**やること**.
#1 車両用冷却装置の文章では、この発明は何を使って冷媒を冷やす装置だとされていますか。
#2 車両用冷却装置の文章の続きを、最後の文のあとから書いてください。

*** 読む文章

説明

車両用冷却装置

【課題】自動アイドリングストップ制御などのエコラン制御が行われるときに、エンジンの停止効率が低下するのを防止しながら、的確な冷却を行う。
【解決手段】エンジン停止条件が成立されてエンジンが停止されると、冷媒圧力が設定圧力以上か、エンジン冷却水の水温が設定温度以上かを確認し、所定速度以下及びファンモータを停止した状態で、設定圧力又は設定温度を超えると、ファンモータを作動する(ステップ100〜120)。また、所定速度以上又はファンモータを駆動した状態で、設定圧力又は設定温度を超えると、エンジン始動要求を行ってファンモータを停止し、冷媒圧力及び水温が設定圧力及び設定温度を下回ると、エンジン始動要求を解除する(ステップ114〜118、122〜134)。

【発明の詳細な説明】
【技術分野】
【0001】
本発明は、エンジンラジエータ、コンデンサなどの冷却用熱交換器を用いて冷媒を冷却する車両用冷却装置に関する。
【背景技術】
【0002】
近年、燃費効率の向上、エミッションや騒音の低減などを目的として、走行用の駆動源としてエンジンに加えた電気モータが設けられたハイブリッド車などで、車両停止時などの予め設定しているエンジン停止条件が成立することによりエンジンを停止するアイドルストップ制御などが行われる車両が普及している。

******
*** 手元の情報

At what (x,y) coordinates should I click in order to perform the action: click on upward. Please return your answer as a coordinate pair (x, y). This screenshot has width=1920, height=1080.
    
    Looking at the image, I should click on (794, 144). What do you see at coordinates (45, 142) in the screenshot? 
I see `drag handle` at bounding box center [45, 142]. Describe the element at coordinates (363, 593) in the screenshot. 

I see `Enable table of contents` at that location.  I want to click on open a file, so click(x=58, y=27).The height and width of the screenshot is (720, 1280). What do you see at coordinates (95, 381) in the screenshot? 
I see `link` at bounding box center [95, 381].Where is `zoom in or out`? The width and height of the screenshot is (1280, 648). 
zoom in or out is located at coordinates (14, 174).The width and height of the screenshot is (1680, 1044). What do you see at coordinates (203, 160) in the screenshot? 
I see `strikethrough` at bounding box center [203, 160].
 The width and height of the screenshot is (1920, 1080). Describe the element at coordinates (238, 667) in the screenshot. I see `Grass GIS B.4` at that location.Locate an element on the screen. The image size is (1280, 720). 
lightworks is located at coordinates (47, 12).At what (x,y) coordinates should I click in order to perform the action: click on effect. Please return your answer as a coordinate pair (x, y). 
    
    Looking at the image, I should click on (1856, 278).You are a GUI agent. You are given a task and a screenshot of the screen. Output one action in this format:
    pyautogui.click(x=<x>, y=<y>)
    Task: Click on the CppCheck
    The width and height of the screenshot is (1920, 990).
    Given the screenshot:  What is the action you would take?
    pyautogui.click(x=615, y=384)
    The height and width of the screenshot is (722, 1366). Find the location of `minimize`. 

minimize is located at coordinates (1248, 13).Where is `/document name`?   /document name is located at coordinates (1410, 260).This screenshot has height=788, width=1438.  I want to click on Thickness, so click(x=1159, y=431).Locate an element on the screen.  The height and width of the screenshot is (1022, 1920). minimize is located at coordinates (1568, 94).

******

**タスクの答え**.
#1 エンジンラジエータ、コンデンサなどの冷却用熱交換器を使って冷媒を冷やす装置です。

#2
【0003】
一般に、エンジンを走行用の駆動源とする車両には、冷却用熱交換器としてエンジンラジエータが設けられており、冷却ファンが駆動されることにより車両前方の空気を冷却風として導風し、この冷却風がエンジンラジエータを通過することにより、エンジン冷却水との間で熱交換が行われて冷却されるようにしているが、冷却ファンが、エンジンによって駆動されるメカニカルファンであると、エンジンが停止することにより冷却風の導風が停止してしまい、熱交換器による冷媒の冷却も停止してしまう。
【0004】
ここから、特許文献1では、連続高速走行を行なった後、エンジン停止条件が成立したときには、エンジン停止を禁止することにより、エンジン冷却水の温度が上昇してしまうのを防止するように提案している。
【0005】
また、特許文献2では、エンジン冷却水を循環するウォータポンプと冷却ファンを一つの電気モータを用いて同時に駆動するように提案しており、この構成を用いることにより、エンジンを停止したときにも、冷却ファンを駆動してエンジンの冷却を行うことができる。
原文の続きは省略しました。